Judge of the Los Angeles County Superior Court
- In office 1953–1975
- Appointed by: Pat Brown

Minority Leader of the California Assembly
- In office 1948–1952
- Preceded by: John B. Cooke
- Succeeded by: Vincent Thomas

Member of the California State Assembly from the 41 district
- In office January 4, 1943 – September 25, 1953
- Preceded by: Rodney L. Turner
- Succeeded by: Allen Miller

Personal details
- Born: 13 May 1905 Philadelphia, Pennsylvania, U.S.
- Died: August 18, 1992 (aged 87) San Diego, California, U.S.
- Party: Democratic
- Spouse: Maude Marie Carlisle
- Children: 2
- Education: UCLA (A.B. Economics, 1929); USC (M.A. History, 1935); Loyola University (LL.B., 1935)
- Occupation: Educator · Legislator · Judge

= Julian Beck (judge) =

American judge (1905–1992)

Julian Beck (May 13, 1905 – August 18, 1992) was an American educator, legislator, and jurist. He served for many years in the California legislature and on the Los Angeles County Superior Court.

==Early life and education==
Julian Beck was born in Philadelphia on May 13, 1905. and earned a bachelor's degree in economics from the University of California, Los Angeles (UCLA) in 1929. He later obtained a master's degree in history from the University of Southern California (USC) in 1935. In the same year, he completed his legal education, receiving a law degree from Loyola University.

==Career==
Beck began his career in public service as a business and social studies teacher in the Los Angeles City High School District during the 1930s and early 1940s. He was also an instructor for the American Institute of Banking. He later entered politics and was elected to the California Assembly. He represented the 41st District, which at that time covered parts of the San Fernando Valley, from 1943 to 1953. While serving in the Assembly, Beck participated in selecting the site and securing land for San Fernando Valley State College, which later became California State University, Northridge (CSUN). He subsequently served as chairman of the college's advisory board for 16 years.

In the California State Assembly, Beck was minority leader from 1948 to 1952 and was a member of the Assembly Education Committee throughout his five terms.

In 1953, Governor Earl Warren appointed Beck to the Los Angeles Municipal Court, where he worked until 1959. That year, he became legislative secretary to Governor Pat Brown. Brown later appointed him to the Los Angeles Superior Court, where Beck presided over cases until his retirement in 1975. In 1961, he transferred to the Superior Court in San Fernando, a court he had helped establish through legislation in 1947.
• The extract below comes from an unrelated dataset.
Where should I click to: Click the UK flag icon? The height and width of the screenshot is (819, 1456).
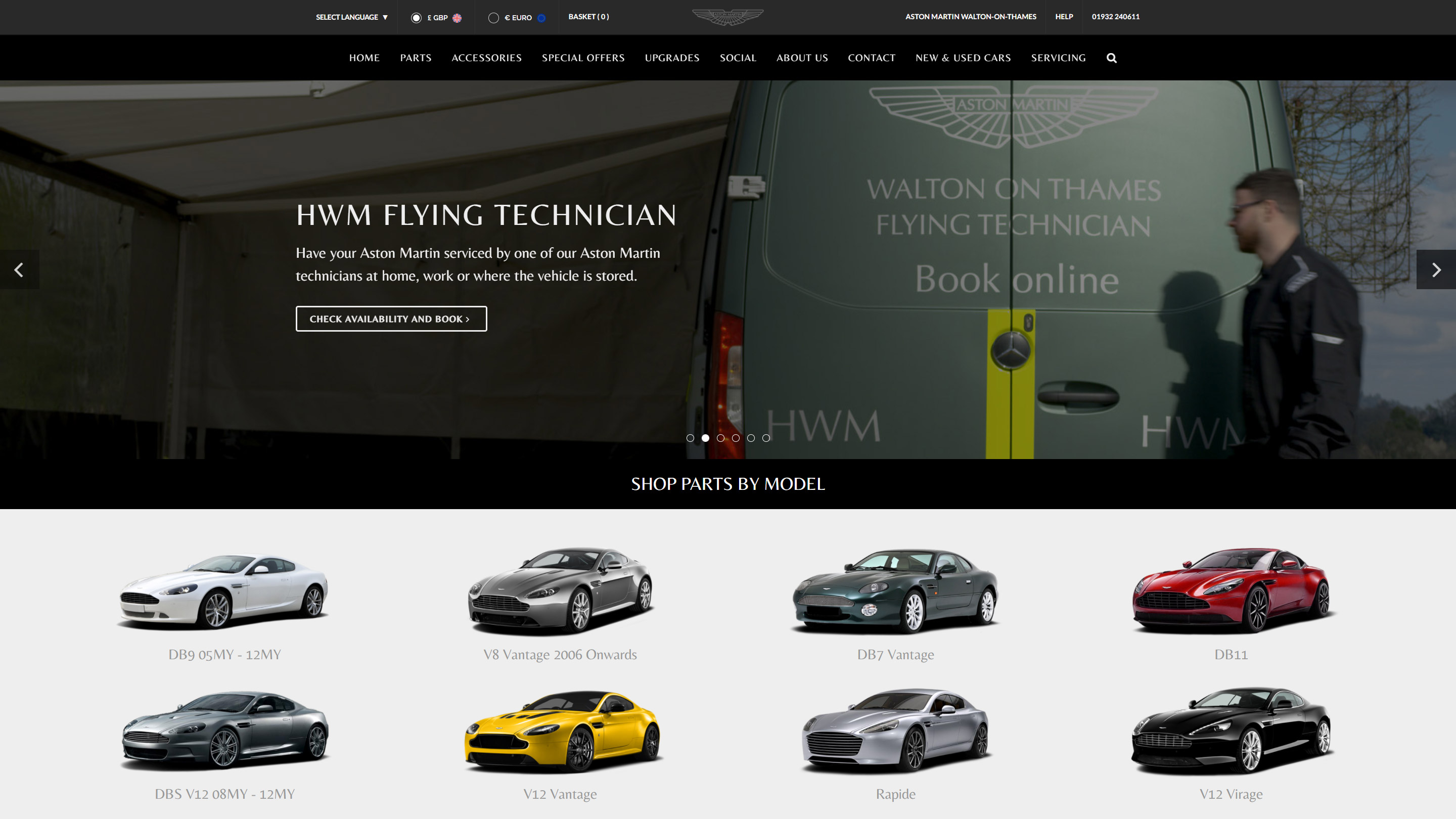(x=457, y=18)
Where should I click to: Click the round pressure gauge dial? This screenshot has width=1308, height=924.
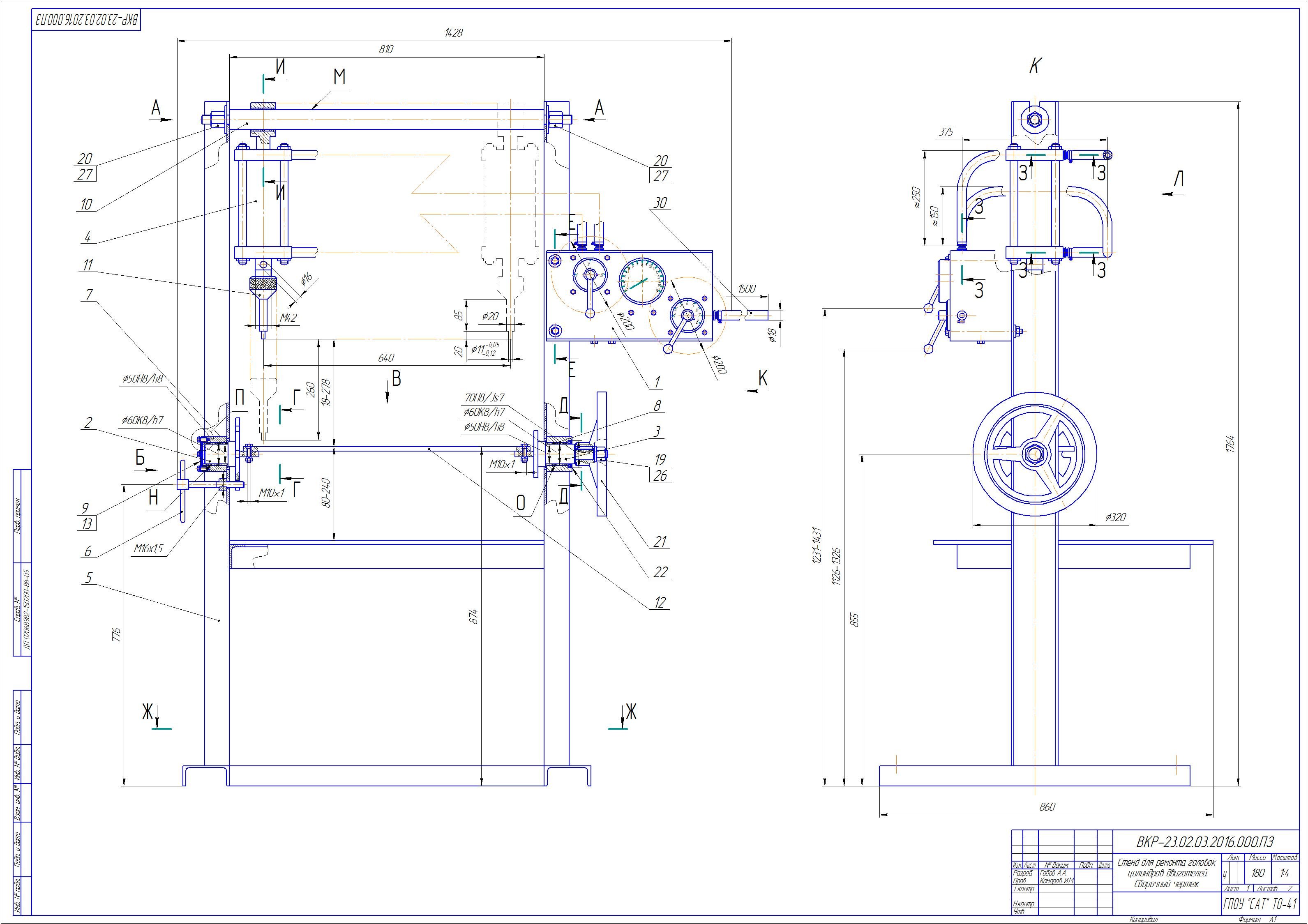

As a Superior Court judge in Los Angeles County, Beck oversaw a wide variety of criminal and civil court cases involving both celebrities and ordinary citizens, including murder trials, public intoxication (Merle Travis), jaywalking (Liberace), divorce proceedings (Jerry Lambert), leash law violations (Lou Costello), speeding (Ina Ray Hutton and Troy Donahue), personal injury lawsuits (Bobby Van and Judy Garland), assault and battery (Horace Heidt), drunk driving (Gordon MacRae), contested wills, sexual harassment, medical malpractice, unemployment fraud, filicide, and Thalidomide-related birth defect lawsuits.

Beck retired on April 30, 1975, just two weeks before his 70th birthday, after 32 years of public service on the bench and in the legislature.

==Other positions==
Before his legislative and judicial career, Beck held a variety of positions, including working as a Pacific Electric Railway conductor, a Metro-Goldwyn-Mayer stenographer, a deputy County clerk, a court bailiff, a high school teacher, and a private law practice in the San Fernando Valley.

==Personal life==
Beck was married to Maude Marie Carlisle for nearly 40 years. Together, they had two daughters.

==Later life and death==
After retiring from the bench, Beck relocated to San Diego, where he lived for several years until his death on August 18, 1992.

==Legacy==
Beck's archives are stored in Special Collections and Archives in the University Library at California State University, Northridge.